EXTRAIT FOURNI:
B. UN MONTANT QUI NE PREND EN COMPTE QU'UNE PARTIE DU TOTAL DES SURCOÛTS

1. Une définition partielle qui exclut certains surcoûts directs et indirects

La lettre de 2010 précitée fait état de dépenses supplémentaires entrant dans le coût global des OPEX mais qui ne sont pas incluses dans le calcul du « surcoût OPEX ».

Ainsi, les achats d'équipements effectués en urgence opérationnelle (tels que les matériels spécifiques de lutte contre les engins explosifs improvisés en Afghanistan) ne sont pas couverts par le mécanisme OPEX bien que ceux-ci soient en principe éligibles au « surcoût OPEX ». Il conviendrait par conséquent de remédier à cette situation , en conformité avec les modalités de calcul définies par la lettre du 1 er décembre 2010.

Recommandation n° 6 : Inclure dans le « surcoût OPEX » les dépenses liées à l'achat d'équipement en urgence opérationnelle, en conformité avec les modalités de calcul définies par la lettre du 1 er décembre 2010.

Diverses dépenses supplémentaires liées aux dispositifs d'action sociale ouverts par la participation d'un militaire en OPEX ou encore aux bonifications de droit à pension au profit des militaires participant à une OPEX ne sont pas prises en compte dans le « surcoût OPEX ». Il en va de même pour les dépenses de contentieux juridiques consécutifs aux OPEX ou encore les dépenses d'actions civilo-militaires .

LISTE DES TÂCHES:
**A.** Quel exemple d'équipement acheté en urgence opérationnelle l'extrait sur le surcoût OPEX cite-t-il ?
**B.** Reprenez l'extrait sur le surcoût OPEX à la suite de sa dernière phrase.

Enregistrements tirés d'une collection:

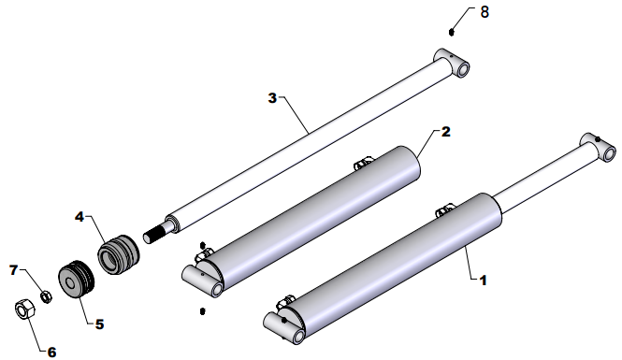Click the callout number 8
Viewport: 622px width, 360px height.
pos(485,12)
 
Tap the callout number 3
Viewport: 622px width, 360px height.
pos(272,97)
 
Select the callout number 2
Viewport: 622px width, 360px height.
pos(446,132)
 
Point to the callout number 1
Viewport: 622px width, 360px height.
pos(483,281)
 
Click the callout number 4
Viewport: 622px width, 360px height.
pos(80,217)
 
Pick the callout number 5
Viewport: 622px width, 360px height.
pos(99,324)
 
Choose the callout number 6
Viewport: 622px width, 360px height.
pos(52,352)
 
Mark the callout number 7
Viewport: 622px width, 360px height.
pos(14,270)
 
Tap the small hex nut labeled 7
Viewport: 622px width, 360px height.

RÉSULTATS ATTENDUS:
**A.** Les matériels spécifiques de lutte contre les engins explosifs improvisés en Afghanistan.

**B.**
D'autres surcoûts indirects non pris en compte dans le calcul du « surcoût OPEX » peuvent également être cités tels que le nécessaire rattrapage de préparation opérationnelle lié à la préemption par les OPEX du potentiel et de l'activité ou encore la nécessité de recourir à des affrètements pour effectuer des transports vers les territoires ultramarins, rendus nécessaires par la faible disponibilité des aéronefs de transport qui ne permet pas de couvrir à la fois ces besoins intérieurs et les besoins OPEX .

2. Une usure accélérée du capital du ministère de la défense qui n'est pas compensé

Si les surcoûts présentés précédemment représentent des montants non-négligeables et pourraient faire l'objet d'une meilleure prise en compte dans le calcul du surcoût total lié aux OPEX, comme le suggère la Cour des comptes dans son enquête figurant en annexe, il est en revanche plus préoccupant que l'usure accélérée du capital de nos armées résultant de la forte activité opérationnelle liée aux OPEX ne soit pas compensé au ministère de la défense.

Cette situation revient, ainsi qu'il l'a été indiqué à votre rapporteur spécial par la plupart des personnes entendues, à « hypothéquer » l'avenir.

La compensation de ces coûts induits pour le ministère de la défense suppose en premier lieu d'en chiffrer le montant et d'en identifier les contours . Ainsi, les pertes, destructions et cessions gratuites de matériels aux armées étrangères engagées au sein des théâtres d'opération, qui ne sont pas comptabilisées dans le « surcoût OPEX », font l'objet d'une dépréciation en principe retracée dans le compte général de l'État , conformément à la norme comptable de l'État n° 6 (cf. encadré infra ).

La norme comptable de l'État n° 6 « Immobilisations corporelles »

Le matériel militaire est constitué des matériels militaires, détenus et contrôlés par l'État dans ses différentes composantes (air, terre, mer, gendarmerie), à l'exception de ceux retirés du service actif et classés en autres immobilisations corporelles.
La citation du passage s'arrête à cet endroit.